**Exercise goal**
In the reflection on the Lord's Prayer, write out word for word the passage from "As I was preparing" to "our daily bread.".

**Document excerpt**
····················

Give us this day our daily bread

As I was preparing this entry on the Lord’s Prayer, I mistakenly thought I would be wrapping up with at most one or two brief entries. Instead, after reading Evelyn Underhill’s explanation of the concluding sections of the prayer, I find that there is much more to consider and practice. So instead of one or two brief entries, there will be several more. Here is the next in the series of reflections on the Lord's Prayer, focusing on the daily request for our “Daily Bread.”

”In the first part of the Lord’s Prayer, we are wholly concerned with God’s glory . . . In the second part, we turn from the Eternal Splendour to our earthly limitations, and bring before God our burden, neediness, and sinfulness of our state. Give us this day our daily bread.

····················

**Data extract**

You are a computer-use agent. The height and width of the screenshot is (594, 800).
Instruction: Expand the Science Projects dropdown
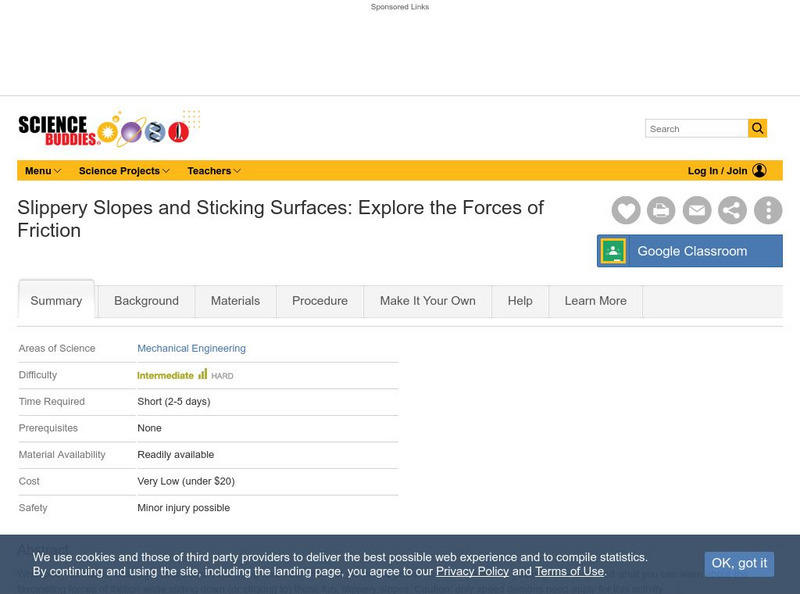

····················

**Reply**
As I was preparing this entry on the Lord’s Prayer, I mistakenly thought I would be wrapping up with at most one or two brief entries. Instead, after reading Evelyn Underhill’s explanation of the concluding sections of the prayer, I find that there is much more to consider and practice. So instead of one or two brief entries, there will be several more. Here is the next in the series of reflections on the Lord's Prayer, focusing on the daily request for our “Daily Bread.”

”In the first part of the Lord’s Prayer, we are wholly concerned with God’s glory . . . In the second part, we turn from the Eternal Splendour to our earthly limitations, and bring before God our burden, neediness, and sinfulness of our state. Give us this day our daily bread.